Ponente
Descripción
Astrophysical flares are among the prime candidates for the production of ultra-high-energy (UHE, E > 10¹⁷ eV) cosmic rays. The trajectory of UHE neutral particles, such as photons, is not deflected in the presence of cosmic magnetic fields, in contrast with that of UHE charged particles, leading to a predictable clustering of events observed on Earth, correlated temporally and directionally. Identification of sources of such UHE neutral particles will help us probe extreme-energy particle acceleration and the non-thermal universe.

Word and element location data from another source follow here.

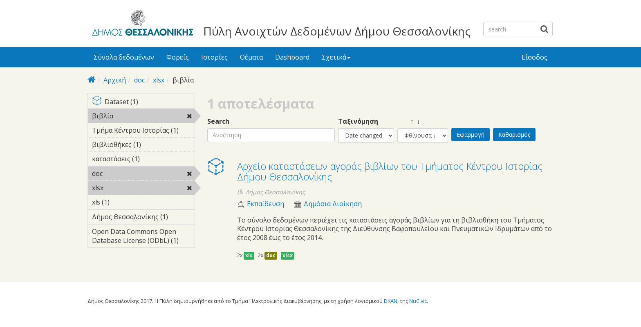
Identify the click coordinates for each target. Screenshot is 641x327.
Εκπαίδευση (265, 204)
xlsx (158, 80)
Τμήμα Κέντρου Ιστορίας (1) (143, 131)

We present two unbinned likelihood-based direction-time clustering algorithms: One approach focuses on the examination of multiplets (multiple consecutive events), whereas the other one utilizes the stacking method, which examines selected doublets (pairs of consecutive events). These algorithms process events representing extensive air showers detected by cosmic ray observatories. We also incorporate an additional discriminating factor, termed the photon tag, which distinguishes between signal (photon-initiated events) and background (hadron-initiated events) based on their respective probability distribution functions.

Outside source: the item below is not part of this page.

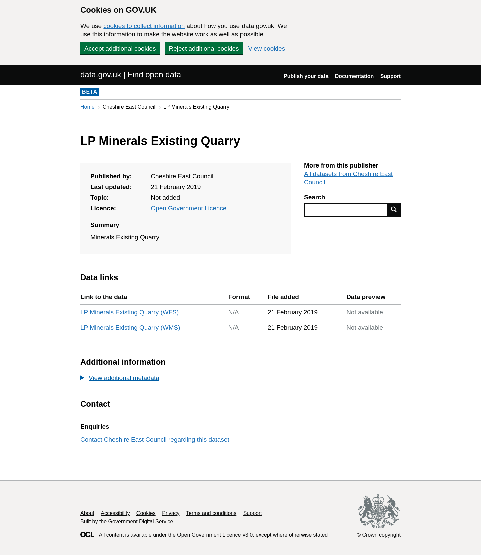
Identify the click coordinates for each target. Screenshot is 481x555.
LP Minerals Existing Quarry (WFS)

We demonstrate the effectiveness of the stacking method supplemented with the photon tag in correctly identifying the number of flares and their durations within the given data. We also highlight the robustness of this method in identifying a flare, as it requires only a few events. This method can further enhance UHE source detection by either identifying candidate flares or improving the detection limits of UHE photon fluxes.